Talent, enthusiasm and naivety: Geoff Hodgkinson got in touch to explain the emergence of the Hatherleigh Media-Rich Film Festival.
Media-rich, the Hatherleigh mini film festival, came about because a growing interest in film in the town over the past couple of years. There have been animation workshops tied in with the main Hatherleigh Festival, which attracted lots of people including teenagers.
There are also several keen ‘cameramen’ in the town, including Alan Beaman, who have been videoing Hatherleigh events for some years, mainly for archival purposes. Hatherleigh has some important traditions that many people don’t know about. For example, the carnival and its flaming Tar Barrels. Alan has made it his life’s work to record the annual Walrus Dip in the River Lew on New Year’s Day and I have helped him with additional filming. He’s also getting into animation. The seven-yearly Beating the Bounds walk in 2008 was filmed but has not made it to editing suite.
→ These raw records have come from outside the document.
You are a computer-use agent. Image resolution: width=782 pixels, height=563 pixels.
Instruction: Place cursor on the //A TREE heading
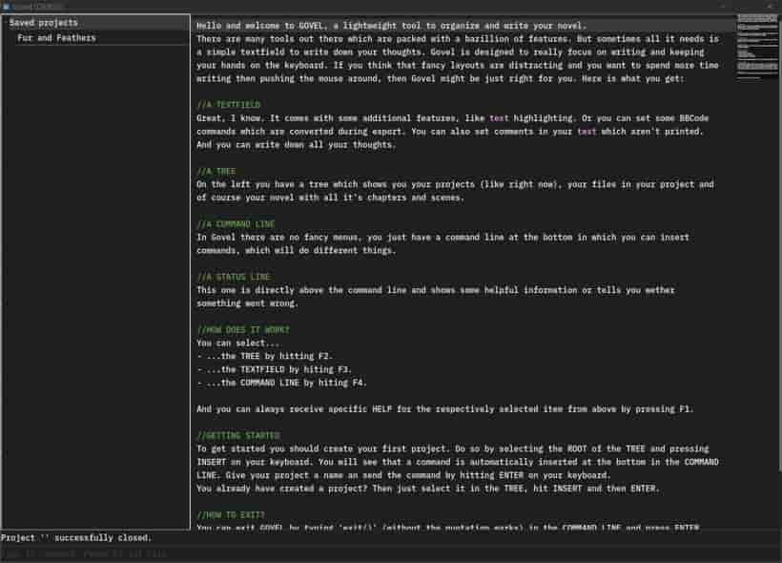click(x=216, y=171)
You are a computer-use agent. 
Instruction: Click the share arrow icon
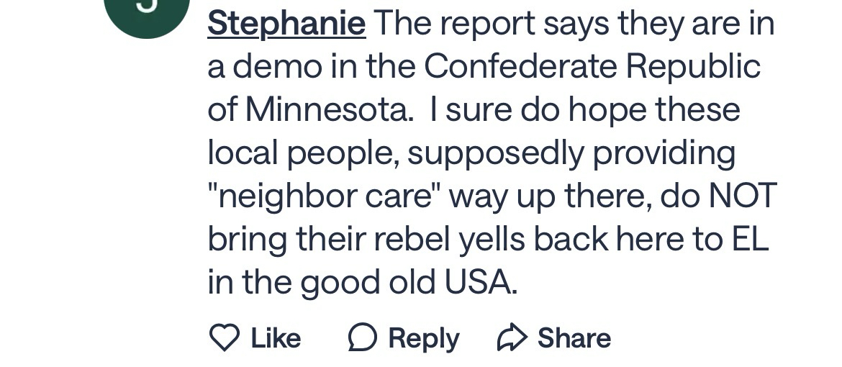tap(512, 337)
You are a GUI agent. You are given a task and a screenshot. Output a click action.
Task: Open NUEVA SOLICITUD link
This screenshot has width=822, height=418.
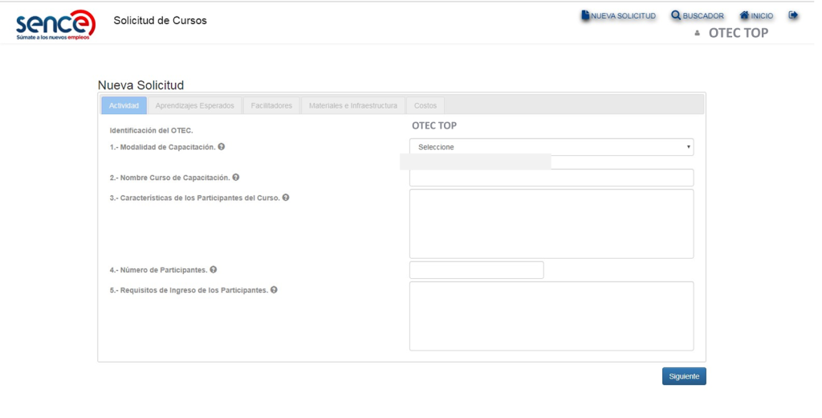pyautogui.click(x=619, y=16)
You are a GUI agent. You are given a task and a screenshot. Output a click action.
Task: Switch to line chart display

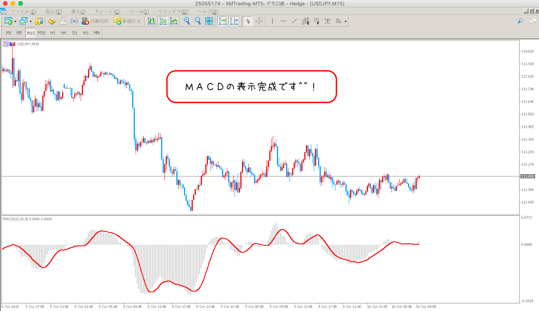click(174, 21)
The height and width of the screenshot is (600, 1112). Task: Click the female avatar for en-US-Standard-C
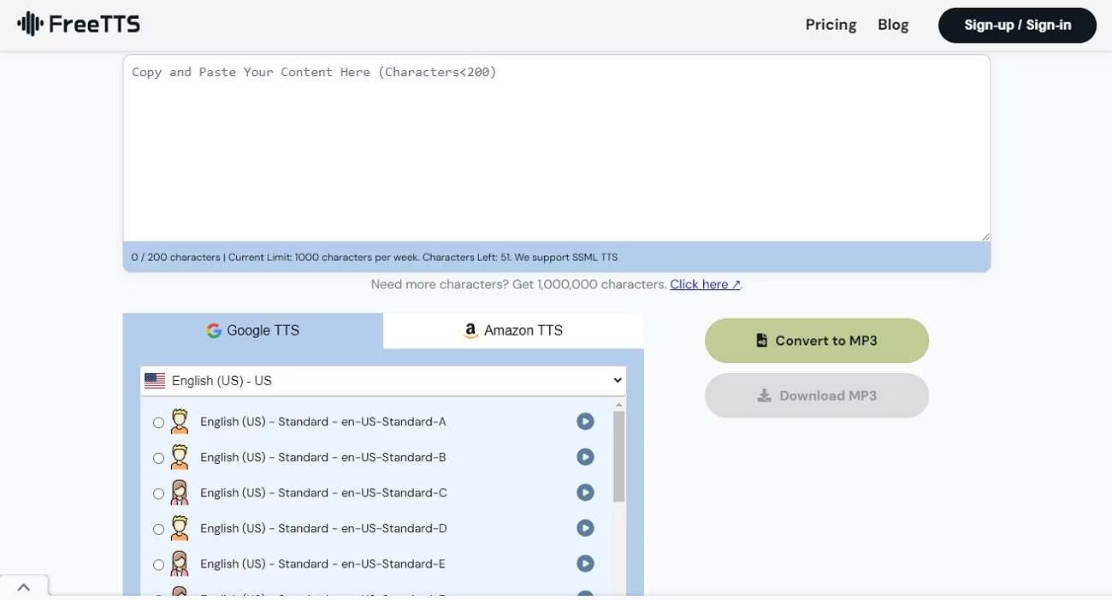180,493
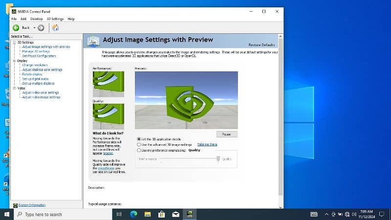Image resolution: width=391 pixels, height=220 pixels.
Task: Open Microsoft Store from the taskbar
Action: click(161, 214)
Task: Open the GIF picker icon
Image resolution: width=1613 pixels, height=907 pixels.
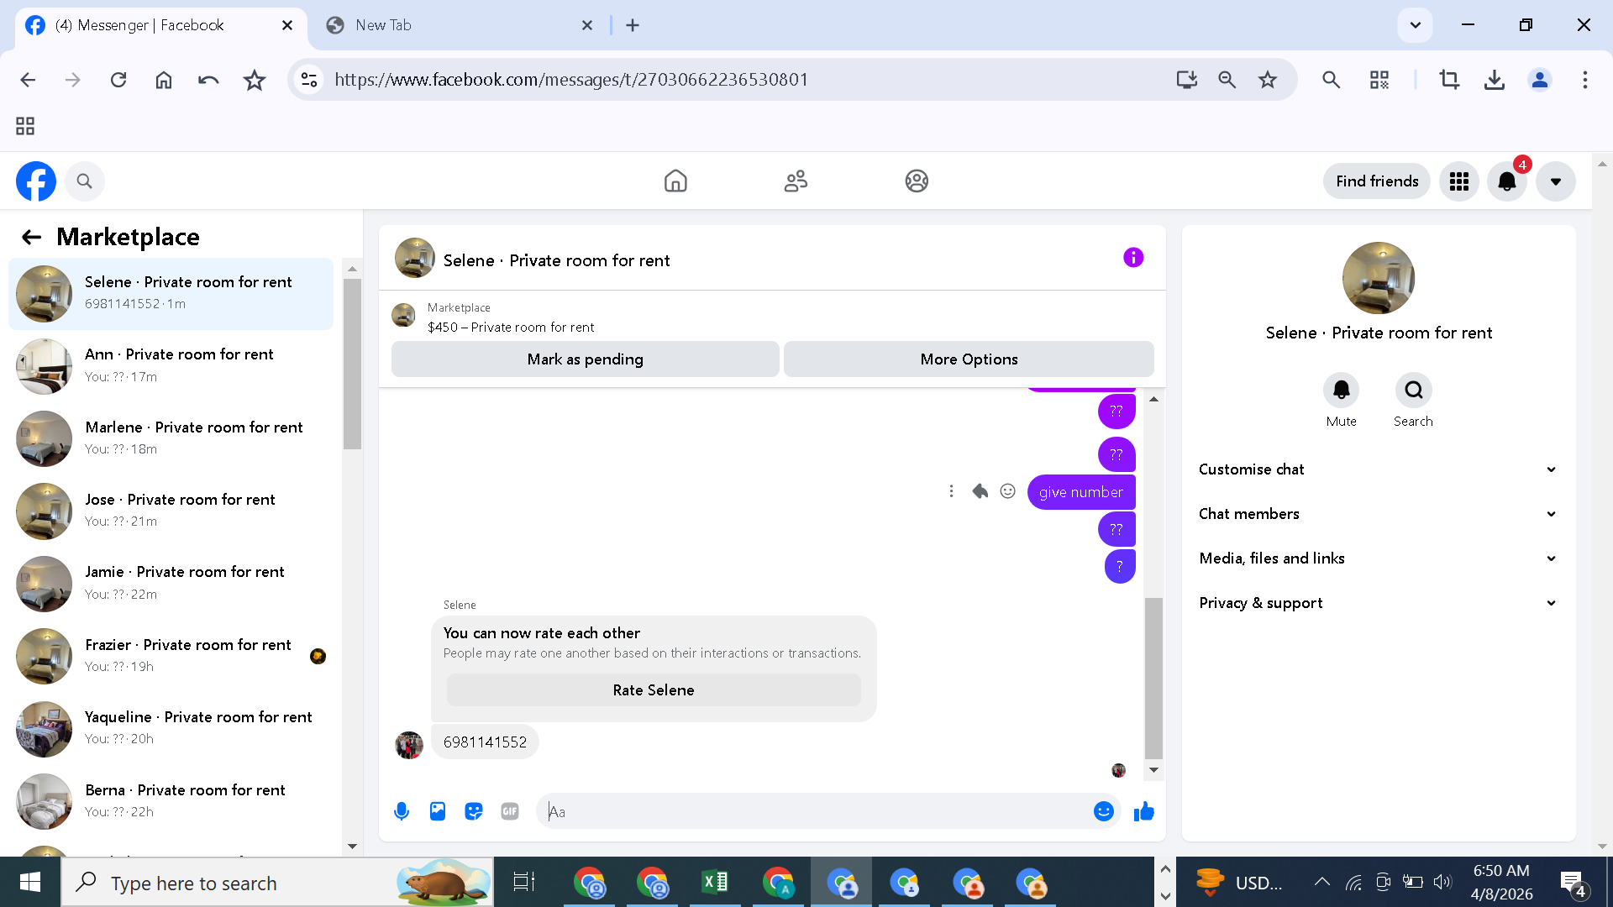Action: 510,811
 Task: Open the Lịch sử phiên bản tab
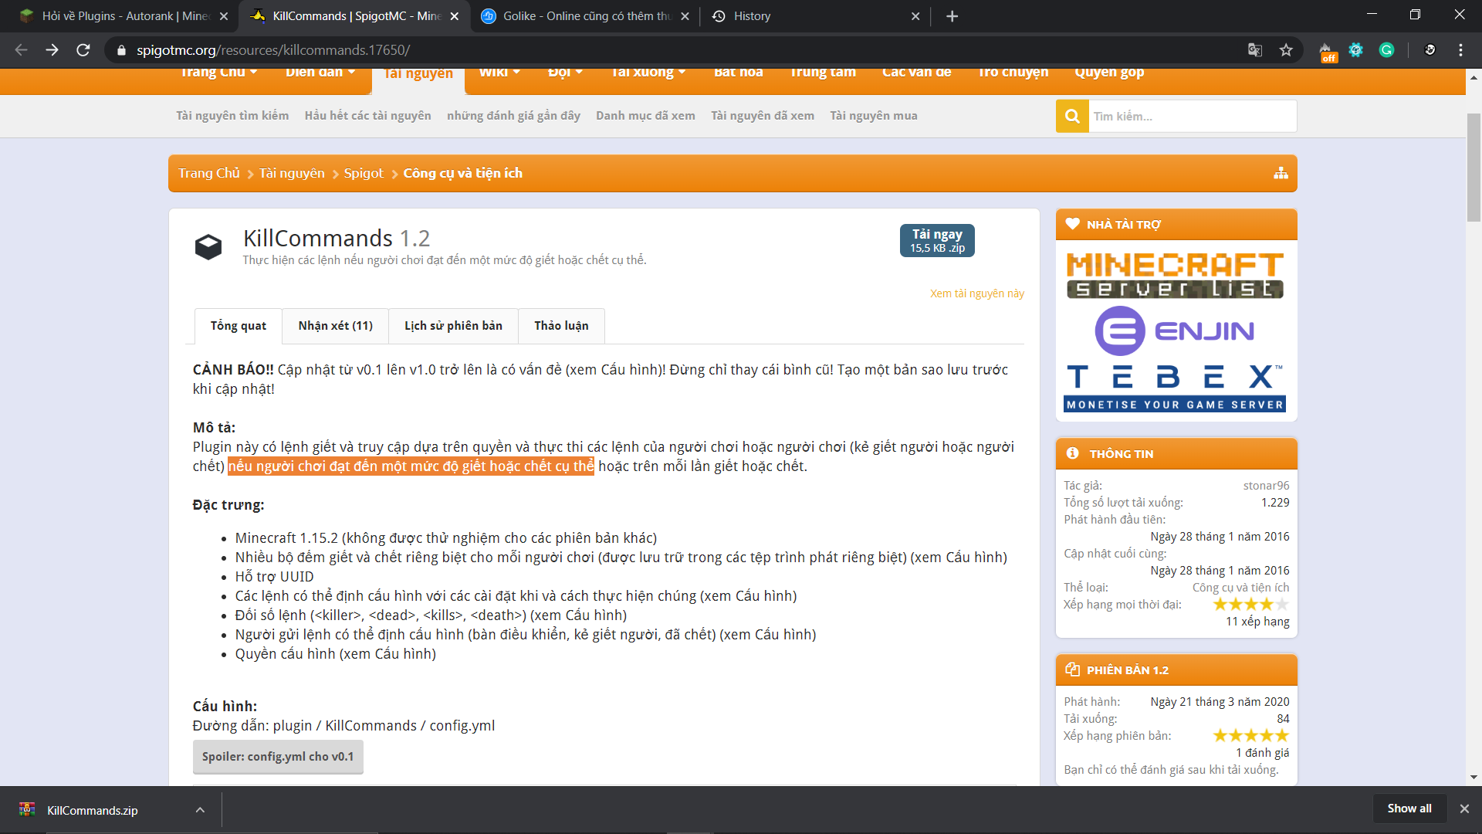tap(453, 326)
A couple of years ago I discovered a two-hour video of the carnival procession, which, once cut into shape, made a nice easily-digested record, and that led me to ask those keen ‘cameramen’ to film their stretch of the Tar Barrel route in 2007 so we could pool material. In this way we covered the entire early morning pull for the first time ever.
We also filmed the Friday evening preparations and I edited this together to tell the story of the barrels in a film called Born to Run in Hatherleigh, featuring the Bruce Springsteen song. Despite the ‘variable’ technical
quality (night time filming with different camcorders) this film works as a piece of drama and as a record.
This year the main Hatherleigh Festival is looking for new directions, and changes in personnel have forced it to be a much more modest affair. Alan and I saw a chance to introduce something new – hence the mini-film fest.
It’s ‘mini’ because we are starting at the bottom, with a bit of talent, a lot of enthusiasm and a fair degree of naivety.
We want to encourage people hereabouts to think about all that footage they take and turn it into
digestible stories. YouTube is switching people on, of course, which helps.
We want to help young (and old) talent learn and grow; we want to show people what is possible and that making movies is within everyone’s grasp these days. We have called the event Media-rich’ because we want to cover all media – mainly film of course, but we think we can encourage people to think about any A/V experience.
We are not looking for miracles in our first year but we are wanting to put ourselves on the map with the hope we can grow in future years. The response so far from the press has been unusually high and that has generated interest from quite a few people outside the town. There’s definite interest in our workshops and we expect to be holding another one in March/April.
The Festival format has not yet crystalized properly but we have promised to show all entries, however basic. We are working on prizes/awards now.
Personally, I am a writer, journalist, photographer and publisher (print and web). I have run recording studios, attempted musicals and played in rock bands. I have worked with just about every media in the ‘day job’, which involves high-tech marketing. I co-run Hatherleigh.net.
I recently downsized to work solo from home. I have researched UK Carnivals and I am half way through a book on the topic and for the past 12 years I’ve been trying to get the definitive photograph of those flaming Barrels. I think I managed it in 2008.
Alan’s Film Making Options pdf was put together from web research and personal knowledge. We wanted to show that even with just a PC you can put together an interesting AV programme so that virtually everyone can join in if they want.